» **SUPPLIED RECORDS**:

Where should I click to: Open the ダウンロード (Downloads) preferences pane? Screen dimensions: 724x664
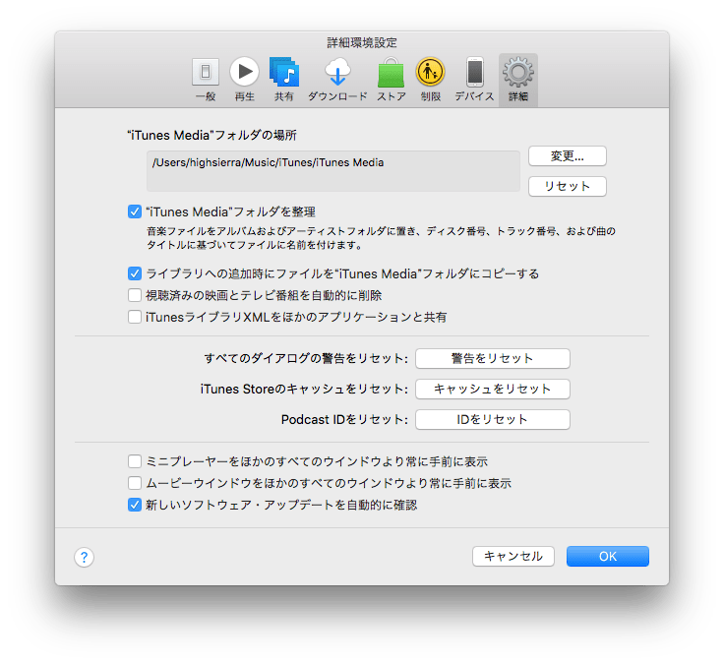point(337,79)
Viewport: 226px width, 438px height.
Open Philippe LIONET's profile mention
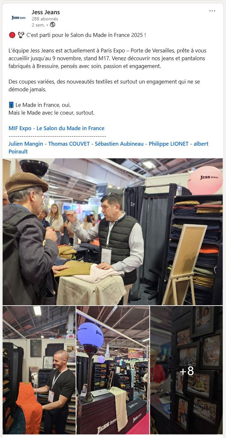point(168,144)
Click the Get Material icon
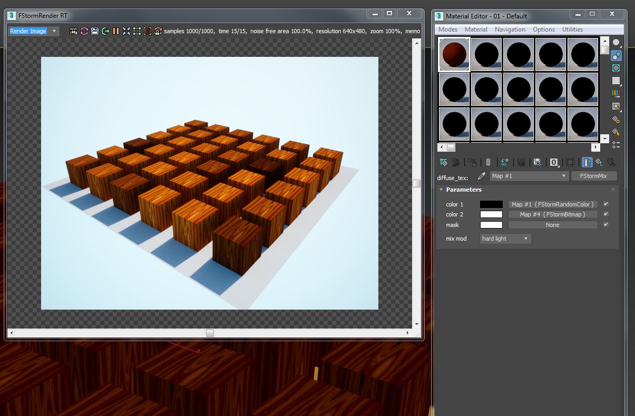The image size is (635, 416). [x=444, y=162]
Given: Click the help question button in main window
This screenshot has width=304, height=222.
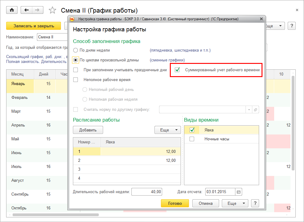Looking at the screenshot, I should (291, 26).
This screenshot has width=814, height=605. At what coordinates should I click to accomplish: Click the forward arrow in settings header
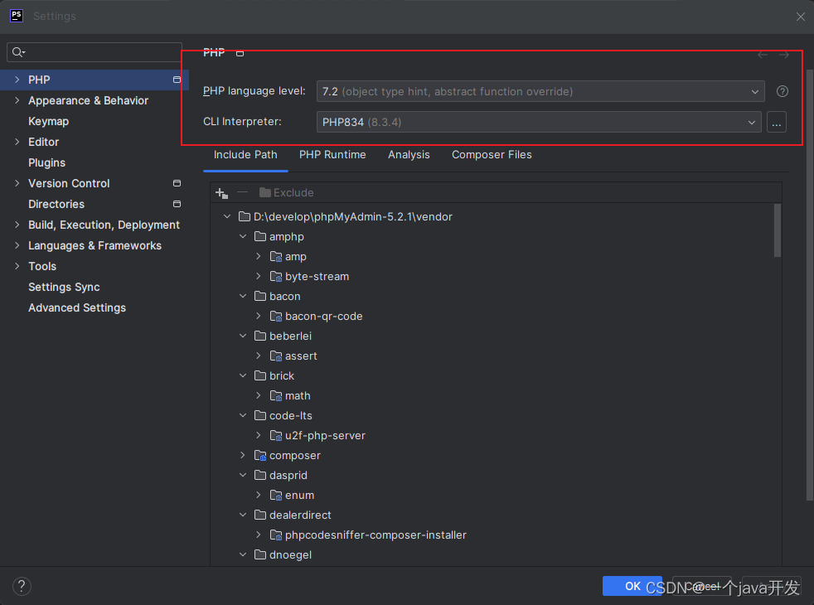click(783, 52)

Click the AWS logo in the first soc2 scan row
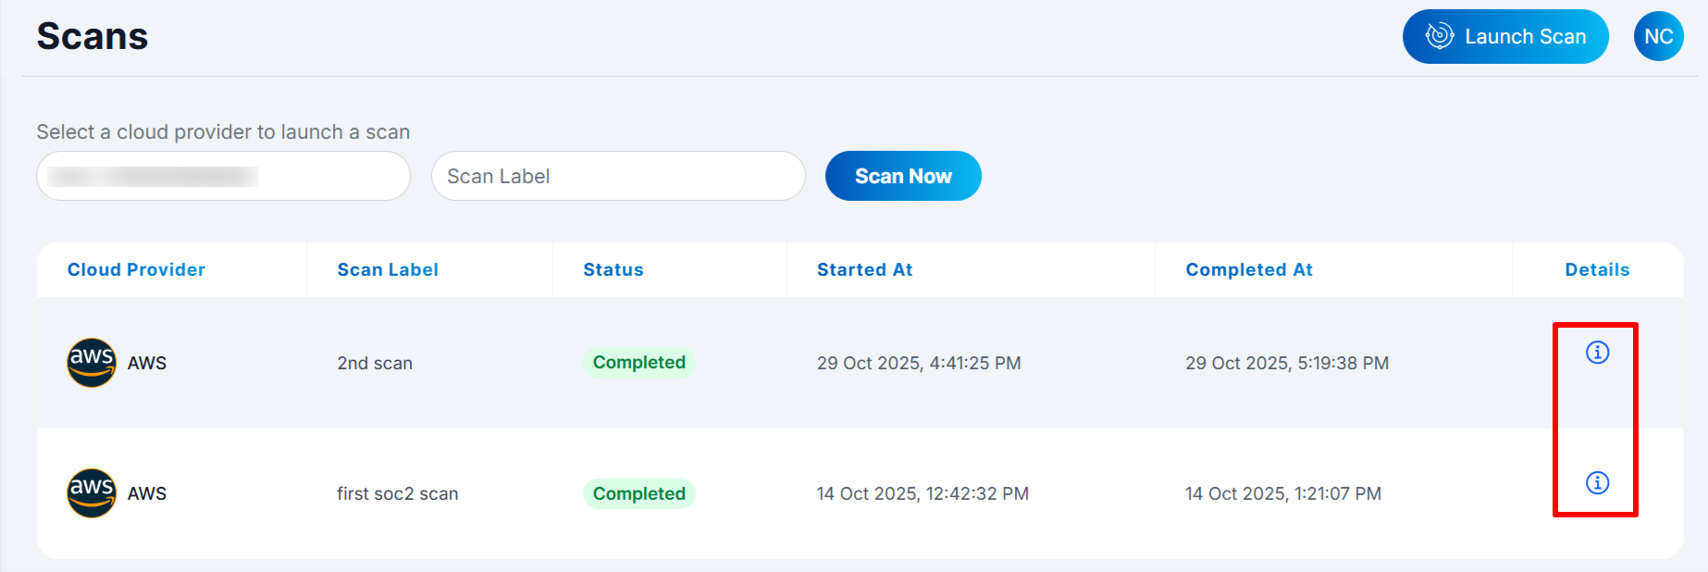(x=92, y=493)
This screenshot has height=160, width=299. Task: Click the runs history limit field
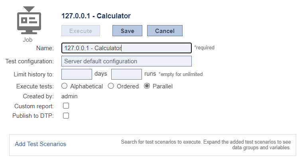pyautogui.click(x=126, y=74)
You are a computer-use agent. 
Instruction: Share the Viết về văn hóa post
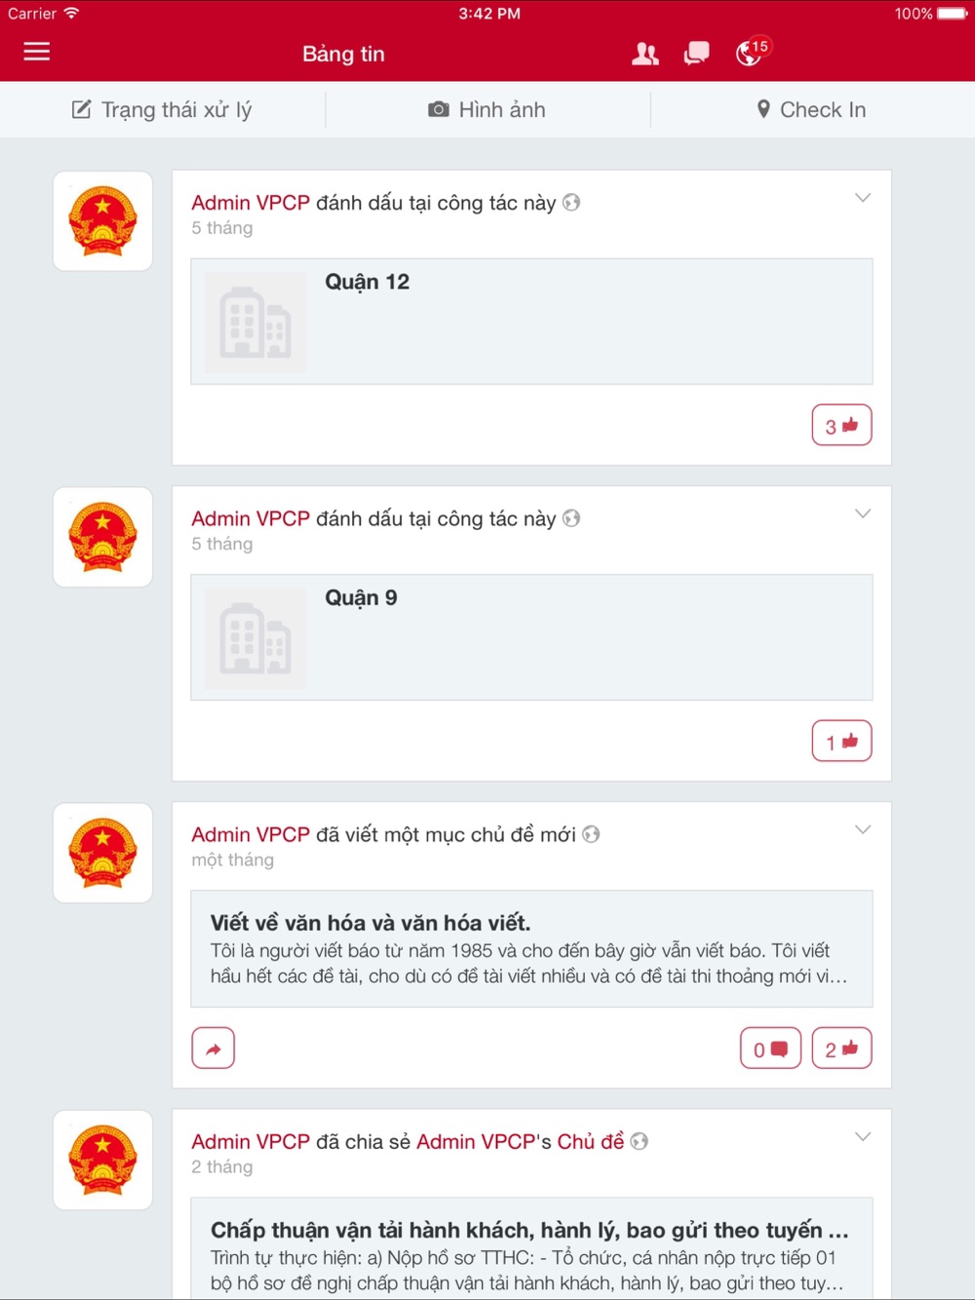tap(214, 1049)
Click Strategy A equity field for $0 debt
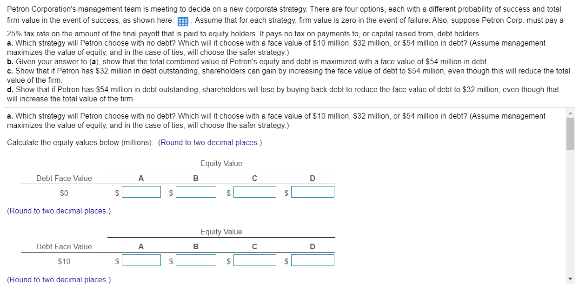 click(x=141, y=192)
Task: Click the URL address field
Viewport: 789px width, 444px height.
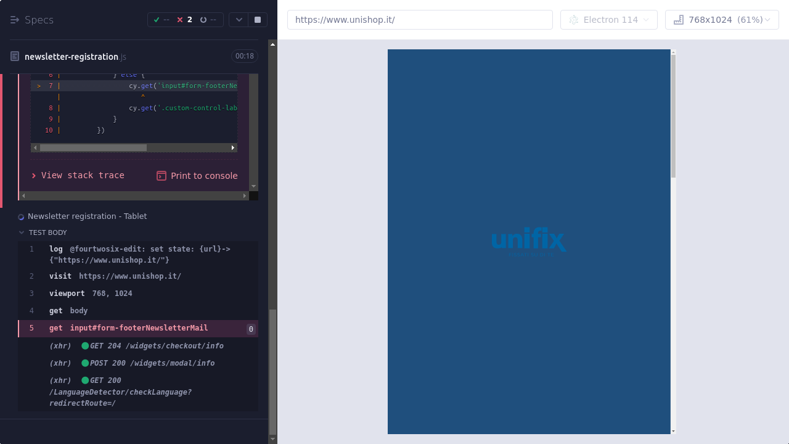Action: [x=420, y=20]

» **BRIEF**: Skip the pictures. Please copy exactly the lines from the one with "Task: Click the URL address field" through the final line of the material above, both ends included.

» **RESPONSE**:
Task: Click the URL address field
Viewport: 789px width, 444px height.
Action: [x=420, y=20]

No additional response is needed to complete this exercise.